View on

Robot - Text-to-Speech Overlay

Robot is a Windows application that allows you to easily input text on the fly and have it spoken back on any audio device(s). This can be used to quickly and easily send a text-to-speech voice to any audio output device.

The application shows a small overlay on the screen when it is active that includes a text input, a message indicating the basic hotkeys, and a status bar. This overlay can only be activated by the focus hotkey so that it cannot interrupt anything.


Download complete package as a .zip: 32-bit | 64-bit

Or download individual files and put them together into a folder:

The executables provided above are built using Visual Studio 14.0. Additional builds using gcc can be found in the packages directory and the builds directory.

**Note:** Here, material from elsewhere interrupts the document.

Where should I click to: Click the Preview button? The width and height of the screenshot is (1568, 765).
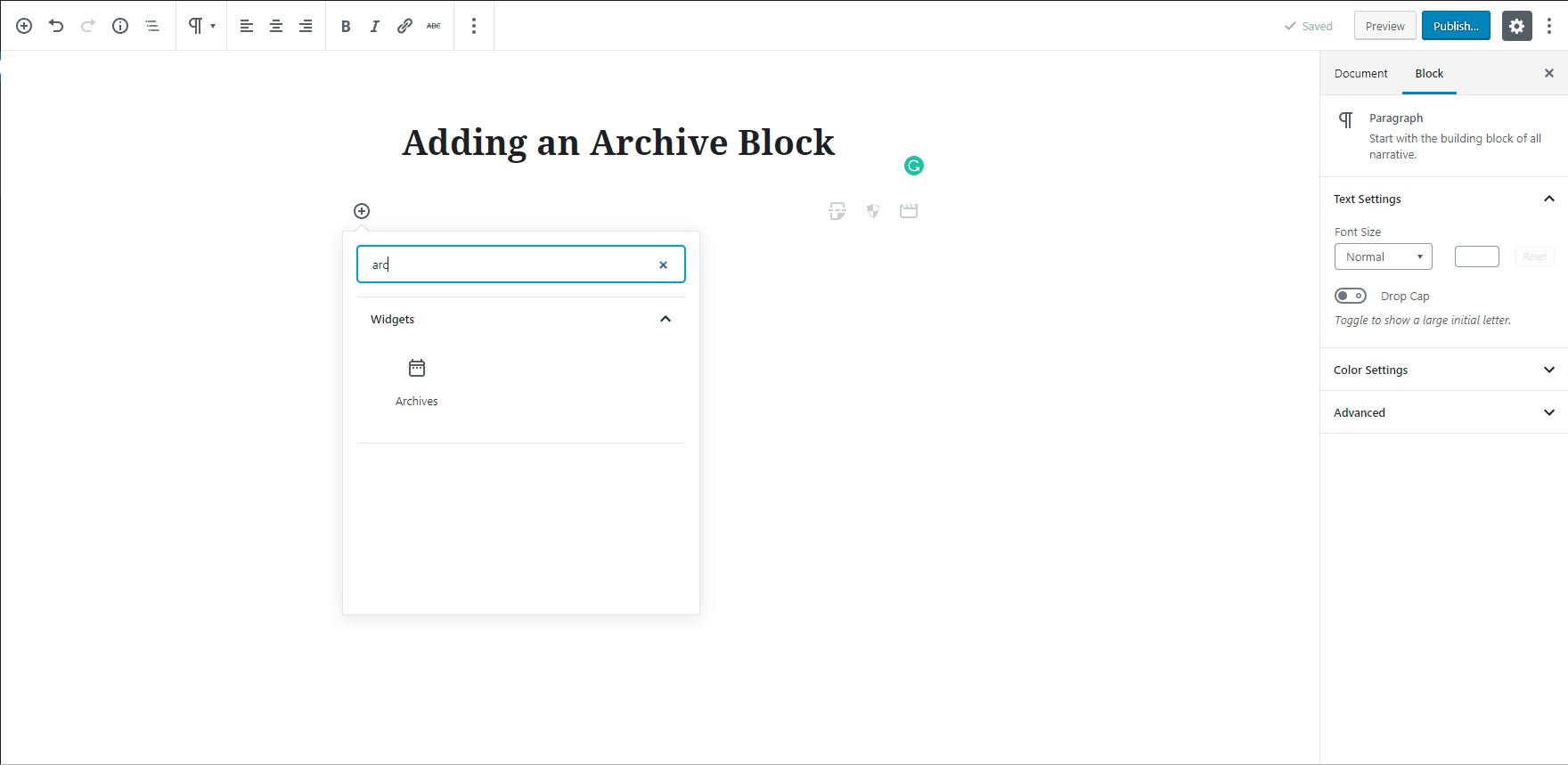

The overlay is a small rectangle that stays on top of windows and can only be focused using the hotkey. It is slightly transparent when not active.

F1 for focus; F4 to close

This is what the overlay looks like by default.

When text is being synthesized into a .wav file, a small bar below the message will appear in a red color. When text is being spoken, the bar will appear blue.

Here are some examples of spoken text using the default voice installed on Windows 7, Microsoft Anna:

Description of required files

This application uses the following files to properly function:

  • robot.exe
    The application file itself which uses all the following files together.
  • robot.dll
    An additional library file that supplies the hooking functions to temporarily block user input while the application has focus. These functions are required to be in a .dll file rather than the .exe itself since they are hooked globally.
  • voice.vbs
    A VBScript file that converts the given text to a .wav file that is played back afterwards. The text-to-speech generation is performed using this file for two reasons.
    1. The code is very simple as a VBScript file, likely simpler than it would be in C++.
    2. Depending on what type of process is using the Speech API (32-bit vs 64-bit,) different voices may be installed. Usually using an 32-bit process will result in larger choices of voices. So changing cscript.exe to an 32-bit version or 64-bit version may result in a different selection of voices.
  • cscript.exe
    The executable that runs the voice.vbs file. This is included on Windows by default. It can be set to a 32-bit process by running "C:\Windows\SysWOW64\cscript" instead.
  • sox.exe
    An audio processing application that plays the audio to a device and can optionally apply filters. A list of available filters can be found on the SoX documentation page, under "Effects".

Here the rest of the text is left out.